Thermal studies on fish can help us to understand their robustness to warming climates. Most experiments are performed on smaller individuals and may not represent larger life-stages owing to physiological scaling effects, particularly with regards to thermal tolerance and respiratory capacities. In this study, respirometry experiments were performed on big Atlantic salmon (Salmo salar) (≈4 kg) following 3-weeks acclimation to seawater of 9 °C or 19 °C. Additionally, gill and heart morphology traits were assessed. At 9 °C metabolic rates resembled earlier work on smaller fish. However, at 19 °C following stress exposure, 81 % died unexpectedly within ≈6 h while surviving fish struggled to recover a baseline metabolic rate.
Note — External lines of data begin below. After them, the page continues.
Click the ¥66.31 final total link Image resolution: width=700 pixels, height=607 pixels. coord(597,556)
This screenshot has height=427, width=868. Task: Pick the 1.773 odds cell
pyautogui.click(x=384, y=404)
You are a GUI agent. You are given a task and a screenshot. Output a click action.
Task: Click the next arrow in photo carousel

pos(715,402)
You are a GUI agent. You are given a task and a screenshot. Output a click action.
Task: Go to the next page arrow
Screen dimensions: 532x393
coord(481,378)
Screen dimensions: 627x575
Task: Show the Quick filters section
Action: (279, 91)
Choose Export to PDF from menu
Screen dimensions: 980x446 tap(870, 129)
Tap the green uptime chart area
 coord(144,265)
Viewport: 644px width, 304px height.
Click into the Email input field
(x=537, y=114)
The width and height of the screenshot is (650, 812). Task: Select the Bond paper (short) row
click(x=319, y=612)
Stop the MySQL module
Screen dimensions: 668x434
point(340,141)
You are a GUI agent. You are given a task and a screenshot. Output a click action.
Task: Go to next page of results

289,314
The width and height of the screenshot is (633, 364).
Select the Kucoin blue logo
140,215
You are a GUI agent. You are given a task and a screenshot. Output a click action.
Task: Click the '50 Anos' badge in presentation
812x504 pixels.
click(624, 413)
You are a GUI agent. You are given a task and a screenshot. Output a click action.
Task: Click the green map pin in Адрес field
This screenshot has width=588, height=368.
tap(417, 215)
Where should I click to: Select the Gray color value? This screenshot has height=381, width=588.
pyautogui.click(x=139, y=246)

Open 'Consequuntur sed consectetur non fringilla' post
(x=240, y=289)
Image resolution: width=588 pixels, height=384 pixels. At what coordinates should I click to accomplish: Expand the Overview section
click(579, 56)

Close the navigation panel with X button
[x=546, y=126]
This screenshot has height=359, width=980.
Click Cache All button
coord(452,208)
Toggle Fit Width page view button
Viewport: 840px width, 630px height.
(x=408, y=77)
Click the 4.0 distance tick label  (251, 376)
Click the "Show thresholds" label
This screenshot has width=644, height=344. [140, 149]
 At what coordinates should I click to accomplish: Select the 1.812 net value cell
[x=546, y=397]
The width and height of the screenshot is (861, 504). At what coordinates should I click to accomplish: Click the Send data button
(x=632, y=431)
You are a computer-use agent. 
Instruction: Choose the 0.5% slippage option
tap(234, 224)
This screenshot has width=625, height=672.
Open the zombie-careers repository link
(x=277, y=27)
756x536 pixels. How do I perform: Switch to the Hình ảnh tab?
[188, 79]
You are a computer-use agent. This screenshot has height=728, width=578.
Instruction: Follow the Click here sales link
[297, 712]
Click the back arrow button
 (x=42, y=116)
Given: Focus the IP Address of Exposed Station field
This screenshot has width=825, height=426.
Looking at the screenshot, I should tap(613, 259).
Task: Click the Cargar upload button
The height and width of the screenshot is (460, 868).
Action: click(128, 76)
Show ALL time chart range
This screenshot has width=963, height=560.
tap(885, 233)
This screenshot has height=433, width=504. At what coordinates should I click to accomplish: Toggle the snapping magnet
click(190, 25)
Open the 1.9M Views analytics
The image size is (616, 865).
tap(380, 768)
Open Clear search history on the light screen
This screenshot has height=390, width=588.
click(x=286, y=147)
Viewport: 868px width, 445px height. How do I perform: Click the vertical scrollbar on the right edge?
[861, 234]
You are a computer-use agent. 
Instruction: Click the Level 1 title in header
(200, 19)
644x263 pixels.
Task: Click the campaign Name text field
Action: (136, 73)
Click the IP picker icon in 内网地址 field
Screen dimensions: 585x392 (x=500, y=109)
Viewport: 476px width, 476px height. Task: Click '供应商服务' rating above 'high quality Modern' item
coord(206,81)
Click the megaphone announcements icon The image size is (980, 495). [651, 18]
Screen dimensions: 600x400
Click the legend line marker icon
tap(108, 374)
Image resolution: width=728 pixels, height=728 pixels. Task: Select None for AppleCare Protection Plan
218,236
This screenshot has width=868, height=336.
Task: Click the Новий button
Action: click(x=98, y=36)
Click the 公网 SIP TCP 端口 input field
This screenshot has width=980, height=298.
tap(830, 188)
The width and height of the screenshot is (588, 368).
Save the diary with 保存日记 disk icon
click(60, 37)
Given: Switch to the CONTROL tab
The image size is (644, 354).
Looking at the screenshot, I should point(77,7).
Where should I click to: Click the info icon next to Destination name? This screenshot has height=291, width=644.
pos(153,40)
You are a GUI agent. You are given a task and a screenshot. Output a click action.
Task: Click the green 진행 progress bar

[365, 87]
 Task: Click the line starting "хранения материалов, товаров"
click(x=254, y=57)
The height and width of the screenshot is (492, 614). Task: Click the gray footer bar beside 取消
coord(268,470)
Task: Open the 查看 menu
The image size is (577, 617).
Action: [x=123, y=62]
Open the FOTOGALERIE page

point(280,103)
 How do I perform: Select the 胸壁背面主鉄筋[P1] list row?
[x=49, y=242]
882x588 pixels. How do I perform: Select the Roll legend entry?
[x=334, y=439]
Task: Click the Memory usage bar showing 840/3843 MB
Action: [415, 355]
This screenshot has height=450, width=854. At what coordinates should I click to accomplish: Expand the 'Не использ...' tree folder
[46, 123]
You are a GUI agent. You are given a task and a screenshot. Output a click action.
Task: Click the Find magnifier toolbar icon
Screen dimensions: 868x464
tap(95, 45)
Most noteworthy was that maximum metabolic rates remained similar across temperature whereas smaller Atlantic salmon previously were found to increase their maximum metabolic rates until near-lethal temperatures. As standard metabolic rates also inevitably increases with temperature, aerobic scopes become reduced at 19 °C. Meanwhile lamellar density was unaffected, indicating similar gill surface areas. However, acclimation to 19 °C reduced ventricle roundness and symmetry, while bulbus width to ventricle width ratios increased. These changes presumably reflect adaptive responses to more metabolically demanding environments. Yet the fish appeared unable to supply sufficient oxygen at 19 °C during stress, which we attribute to physiological scaling constraints. Big Atlantic salmon were therefore more susceptible to stress-induced mortality at elevated temperatures, indicating reduced thermal tolerance relative to smaller individuals. This highlights the need to include larger fish in experiments as the underlying basis for thermal tolerance changes across large differences in body size.